Have you ever sat down to write, looked out your window, and thought, “Damn, I really want to be outside”?
Well, that’s how I feel today.
In Estonia we get an average of sixty days of sunshine a year. Most of them are not in the fall, unfortunately. So you can imagine I’d much rather be out walking around in the sunshine than writing a blog post. With that in mind, today I’d like to play off Chris’ post about writing after absences. What can we do, as writers, when we can’t seem to focus on our work?
A change in scenery
I know this seems a bit hypocritical, given that I’m still indoors (I’m going out as soon as I finish this, I promise), but getting out of the house is crucial. Get out of the office. Go for a walk. If you only see the sun once every two to three weeks, don’t sit inside and stare at it from the window. When it’s cold, it’s not easy to write outside, but you can get a lot of ideas by walking around. Or, if it works for you, you can go to a café or a library to write.

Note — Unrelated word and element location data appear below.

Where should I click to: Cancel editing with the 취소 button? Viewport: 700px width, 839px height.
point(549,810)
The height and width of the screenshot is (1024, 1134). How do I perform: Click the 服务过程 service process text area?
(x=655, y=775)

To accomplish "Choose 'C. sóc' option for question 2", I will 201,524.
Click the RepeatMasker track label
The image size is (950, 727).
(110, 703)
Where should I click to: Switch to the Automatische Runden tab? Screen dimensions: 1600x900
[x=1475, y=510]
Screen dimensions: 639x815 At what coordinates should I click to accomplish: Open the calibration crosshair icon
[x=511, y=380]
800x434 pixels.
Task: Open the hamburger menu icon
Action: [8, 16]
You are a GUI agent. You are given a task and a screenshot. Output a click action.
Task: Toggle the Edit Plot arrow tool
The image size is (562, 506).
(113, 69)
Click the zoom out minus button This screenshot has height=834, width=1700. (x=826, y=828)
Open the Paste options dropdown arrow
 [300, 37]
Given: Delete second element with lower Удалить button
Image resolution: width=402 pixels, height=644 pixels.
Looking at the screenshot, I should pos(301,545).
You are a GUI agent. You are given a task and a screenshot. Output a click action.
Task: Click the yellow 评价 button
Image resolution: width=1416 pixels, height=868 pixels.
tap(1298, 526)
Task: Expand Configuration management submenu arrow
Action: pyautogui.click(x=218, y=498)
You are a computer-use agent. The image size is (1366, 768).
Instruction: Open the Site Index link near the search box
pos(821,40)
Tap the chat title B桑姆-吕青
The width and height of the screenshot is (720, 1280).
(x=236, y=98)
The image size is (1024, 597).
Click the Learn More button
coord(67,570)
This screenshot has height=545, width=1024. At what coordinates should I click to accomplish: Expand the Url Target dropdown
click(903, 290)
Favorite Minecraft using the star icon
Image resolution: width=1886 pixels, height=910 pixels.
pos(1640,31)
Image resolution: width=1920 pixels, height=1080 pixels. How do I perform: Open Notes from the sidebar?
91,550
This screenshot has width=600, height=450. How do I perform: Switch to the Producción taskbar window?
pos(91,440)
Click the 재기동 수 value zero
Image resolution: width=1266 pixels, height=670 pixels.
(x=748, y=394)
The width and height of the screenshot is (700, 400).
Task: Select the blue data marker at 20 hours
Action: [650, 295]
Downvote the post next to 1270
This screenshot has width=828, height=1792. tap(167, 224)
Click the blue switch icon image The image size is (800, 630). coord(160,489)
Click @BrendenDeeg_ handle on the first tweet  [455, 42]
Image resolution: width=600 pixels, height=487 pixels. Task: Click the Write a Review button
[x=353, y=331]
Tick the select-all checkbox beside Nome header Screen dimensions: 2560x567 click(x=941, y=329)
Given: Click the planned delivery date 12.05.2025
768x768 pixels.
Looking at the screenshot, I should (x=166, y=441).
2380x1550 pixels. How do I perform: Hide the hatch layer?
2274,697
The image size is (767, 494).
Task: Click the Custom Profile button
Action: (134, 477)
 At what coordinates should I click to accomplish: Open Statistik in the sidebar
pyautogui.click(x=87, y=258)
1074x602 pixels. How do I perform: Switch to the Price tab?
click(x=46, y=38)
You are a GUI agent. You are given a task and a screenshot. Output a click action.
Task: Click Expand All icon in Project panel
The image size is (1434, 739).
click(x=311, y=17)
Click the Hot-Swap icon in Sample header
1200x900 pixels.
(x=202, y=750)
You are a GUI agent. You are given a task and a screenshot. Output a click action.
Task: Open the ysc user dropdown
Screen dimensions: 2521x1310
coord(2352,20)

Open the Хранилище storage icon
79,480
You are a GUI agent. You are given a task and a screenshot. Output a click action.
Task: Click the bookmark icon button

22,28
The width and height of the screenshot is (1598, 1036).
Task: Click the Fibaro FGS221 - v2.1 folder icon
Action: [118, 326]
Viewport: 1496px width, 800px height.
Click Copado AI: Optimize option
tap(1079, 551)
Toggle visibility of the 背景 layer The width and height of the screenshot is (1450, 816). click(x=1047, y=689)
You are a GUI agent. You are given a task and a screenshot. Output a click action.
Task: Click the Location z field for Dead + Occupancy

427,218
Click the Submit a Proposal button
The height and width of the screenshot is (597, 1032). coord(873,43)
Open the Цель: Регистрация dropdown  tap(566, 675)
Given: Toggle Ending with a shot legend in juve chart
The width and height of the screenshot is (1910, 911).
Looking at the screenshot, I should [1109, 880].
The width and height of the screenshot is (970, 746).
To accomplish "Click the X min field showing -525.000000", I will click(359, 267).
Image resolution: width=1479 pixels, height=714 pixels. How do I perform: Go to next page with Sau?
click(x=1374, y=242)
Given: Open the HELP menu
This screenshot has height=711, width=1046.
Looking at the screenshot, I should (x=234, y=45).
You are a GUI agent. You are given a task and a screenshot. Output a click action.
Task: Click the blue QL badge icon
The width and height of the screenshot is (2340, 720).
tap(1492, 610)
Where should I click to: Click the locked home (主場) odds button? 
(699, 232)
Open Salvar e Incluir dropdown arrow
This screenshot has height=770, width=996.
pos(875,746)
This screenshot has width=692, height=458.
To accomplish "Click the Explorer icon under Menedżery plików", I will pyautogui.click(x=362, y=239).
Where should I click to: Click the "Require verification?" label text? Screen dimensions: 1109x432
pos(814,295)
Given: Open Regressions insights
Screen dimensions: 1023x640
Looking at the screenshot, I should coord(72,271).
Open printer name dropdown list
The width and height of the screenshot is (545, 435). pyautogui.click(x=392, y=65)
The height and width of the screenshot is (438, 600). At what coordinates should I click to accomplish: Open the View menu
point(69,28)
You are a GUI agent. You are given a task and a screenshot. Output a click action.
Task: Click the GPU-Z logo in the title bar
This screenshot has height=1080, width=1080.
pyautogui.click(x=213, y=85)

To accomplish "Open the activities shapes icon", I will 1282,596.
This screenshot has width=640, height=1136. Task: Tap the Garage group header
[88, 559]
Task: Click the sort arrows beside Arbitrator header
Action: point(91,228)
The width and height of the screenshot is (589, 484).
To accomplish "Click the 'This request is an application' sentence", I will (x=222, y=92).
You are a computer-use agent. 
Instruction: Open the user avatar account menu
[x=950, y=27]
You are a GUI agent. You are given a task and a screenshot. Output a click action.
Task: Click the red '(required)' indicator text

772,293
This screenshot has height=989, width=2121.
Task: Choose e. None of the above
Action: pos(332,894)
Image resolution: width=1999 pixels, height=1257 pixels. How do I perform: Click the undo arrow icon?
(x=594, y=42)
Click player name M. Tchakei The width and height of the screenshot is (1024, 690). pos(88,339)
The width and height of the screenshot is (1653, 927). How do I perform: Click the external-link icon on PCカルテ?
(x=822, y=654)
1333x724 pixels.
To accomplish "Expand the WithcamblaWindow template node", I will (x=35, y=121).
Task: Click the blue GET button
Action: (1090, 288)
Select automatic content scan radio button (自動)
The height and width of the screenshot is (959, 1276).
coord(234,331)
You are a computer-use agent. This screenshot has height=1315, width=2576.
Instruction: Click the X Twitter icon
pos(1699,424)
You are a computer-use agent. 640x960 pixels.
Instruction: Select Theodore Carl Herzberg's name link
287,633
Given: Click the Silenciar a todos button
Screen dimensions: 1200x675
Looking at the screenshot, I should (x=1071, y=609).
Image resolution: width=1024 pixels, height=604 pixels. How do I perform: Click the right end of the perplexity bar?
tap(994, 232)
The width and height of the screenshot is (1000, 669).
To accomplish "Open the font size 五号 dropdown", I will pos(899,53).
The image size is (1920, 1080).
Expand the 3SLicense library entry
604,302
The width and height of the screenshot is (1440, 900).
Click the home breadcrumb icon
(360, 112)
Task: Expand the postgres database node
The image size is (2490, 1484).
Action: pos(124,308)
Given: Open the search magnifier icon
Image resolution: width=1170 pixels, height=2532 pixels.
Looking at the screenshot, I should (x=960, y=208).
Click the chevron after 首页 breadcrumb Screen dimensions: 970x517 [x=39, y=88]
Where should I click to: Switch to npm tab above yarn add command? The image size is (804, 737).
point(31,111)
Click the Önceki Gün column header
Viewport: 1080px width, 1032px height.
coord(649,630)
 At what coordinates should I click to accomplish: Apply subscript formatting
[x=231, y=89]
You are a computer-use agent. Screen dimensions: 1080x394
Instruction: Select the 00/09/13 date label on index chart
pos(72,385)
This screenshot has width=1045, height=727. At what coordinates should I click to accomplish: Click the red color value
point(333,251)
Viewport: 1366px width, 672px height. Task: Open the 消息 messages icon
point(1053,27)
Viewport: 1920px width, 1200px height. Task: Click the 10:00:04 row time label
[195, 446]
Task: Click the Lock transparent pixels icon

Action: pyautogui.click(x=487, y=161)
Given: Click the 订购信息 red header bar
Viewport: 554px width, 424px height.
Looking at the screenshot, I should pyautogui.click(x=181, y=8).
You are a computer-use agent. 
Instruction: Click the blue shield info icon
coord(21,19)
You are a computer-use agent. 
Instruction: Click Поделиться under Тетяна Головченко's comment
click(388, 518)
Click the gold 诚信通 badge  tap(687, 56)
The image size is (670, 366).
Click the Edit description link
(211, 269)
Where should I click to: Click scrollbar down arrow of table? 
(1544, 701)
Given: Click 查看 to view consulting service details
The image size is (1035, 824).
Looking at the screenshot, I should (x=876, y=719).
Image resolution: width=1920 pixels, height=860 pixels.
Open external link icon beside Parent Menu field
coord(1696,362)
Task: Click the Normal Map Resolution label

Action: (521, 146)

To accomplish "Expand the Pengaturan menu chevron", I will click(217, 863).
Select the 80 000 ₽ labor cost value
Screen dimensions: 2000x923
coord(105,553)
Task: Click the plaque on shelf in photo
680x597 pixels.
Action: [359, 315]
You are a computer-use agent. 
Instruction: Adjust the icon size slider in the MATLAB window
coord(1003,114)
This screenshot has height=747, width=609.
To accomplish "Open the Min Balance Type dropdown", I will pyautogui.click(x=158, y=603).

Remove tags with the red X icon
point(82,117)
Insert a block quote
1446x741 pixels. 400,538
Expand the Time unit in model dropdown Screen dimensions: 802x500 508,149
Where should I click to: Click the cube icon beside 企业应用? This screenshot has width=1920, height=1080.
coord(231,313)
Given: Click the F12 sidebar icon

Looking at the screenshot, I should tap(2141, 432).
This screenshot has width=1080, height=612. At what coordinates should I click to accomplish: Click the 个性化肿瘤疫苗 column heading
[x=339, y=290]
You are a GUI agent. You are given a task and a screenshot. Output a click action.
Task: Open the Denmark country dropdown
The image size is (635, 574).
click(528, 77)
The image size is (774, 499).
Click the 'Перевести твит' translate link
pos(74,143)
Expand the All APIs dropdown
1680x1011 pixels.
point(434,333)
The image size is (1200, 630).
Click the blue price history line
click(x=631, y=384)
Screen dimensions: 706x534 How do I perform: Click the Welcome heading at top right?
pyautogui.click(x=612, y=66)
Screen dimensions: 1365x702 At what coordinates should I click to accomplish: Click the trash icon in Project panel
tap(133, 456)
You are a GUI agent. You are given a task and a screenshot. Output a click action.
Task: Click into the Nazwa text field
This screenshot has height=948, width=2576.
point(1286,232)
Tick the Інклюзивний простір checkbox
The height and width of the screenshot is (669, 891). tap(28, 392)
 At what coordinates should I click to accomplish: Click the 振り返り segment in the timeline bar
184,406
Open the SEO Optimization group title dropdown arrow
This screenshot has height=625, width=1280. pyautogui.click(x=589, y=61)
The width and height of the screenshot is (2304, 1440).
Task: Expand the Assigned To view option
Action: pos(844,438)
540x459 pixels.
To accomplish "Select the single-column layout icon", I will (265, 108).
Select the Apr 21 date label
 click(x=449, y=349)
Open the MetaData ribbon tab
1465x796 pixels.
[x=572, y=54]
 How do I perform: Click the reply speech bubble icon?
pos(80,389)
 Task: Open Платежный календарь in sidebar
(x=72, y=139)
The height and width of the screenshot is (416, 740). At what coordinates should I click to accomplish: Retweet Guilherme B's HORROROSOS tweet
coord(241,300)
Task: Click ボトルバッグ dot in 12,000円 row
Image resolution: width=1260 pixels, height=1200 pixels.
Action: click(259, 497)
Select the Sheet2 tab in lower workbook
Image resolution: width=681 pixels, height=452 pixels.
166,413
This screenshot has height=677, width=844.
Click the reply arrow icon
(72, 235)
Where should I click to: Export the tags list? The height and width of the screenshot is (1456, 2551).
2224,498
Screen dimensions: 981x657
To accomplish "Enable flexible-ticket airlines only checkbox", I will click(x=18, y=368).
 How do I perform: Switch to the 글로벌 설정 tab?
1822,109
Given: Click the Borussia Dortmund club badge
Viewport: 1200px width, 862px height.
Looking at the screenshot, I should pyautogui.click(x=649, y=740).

There are a lot of options.
Do something else
This may also seem like a counterproductive form of procrastination (and it might be), but when I can’t focus, I do something totally unrelated to work. Watch an episode of a show that inspires you or read a novel. I know that when I read a good book, it makes me want to write my own all the more. But if you go off on a separate path for a while, be sure you come back to what you were supposed to be doing.
Cut yourself off from distractions
I love my friends on Skype, but once I start talking to them, it’s impossible for me to get anything done. Even though we may have many writing friends, writing is still a solitary venture. You and you alone are writing your novel. You and you alone can get the words on the page. If sprints with others work for you, then by all means, do them. But if you’re like me and you need quiet, then take a break from the online world for a while. It’ll still be there when you get back.
Just start writing
This has been my biggest problem lately. Once I’m in flow, the words comes quickly, but I can resist starting the actual process for days. That’s a problem, especially when I’m on a deadline. So what can you do? Write. Start writing. One word after the other. Make yourself do it. No matter what. I did this yesterday for my thesis and broke my two-week cycle of resistance. By the end of it, I had 1400 words. That’s 1400 words I didn’t have before and I feel better because of it.
In conclusion . . .
We’re going to hit bumps in the road when we’re writing. It’s unavoidable. But taking steps to make the transition easier can help. Work to the best of your abilities, but don’t be afraid to take breaks — to get out and enjoy the autumn sunshine or to read a good book. Sometimes those are the things we need to give us the push to get things done.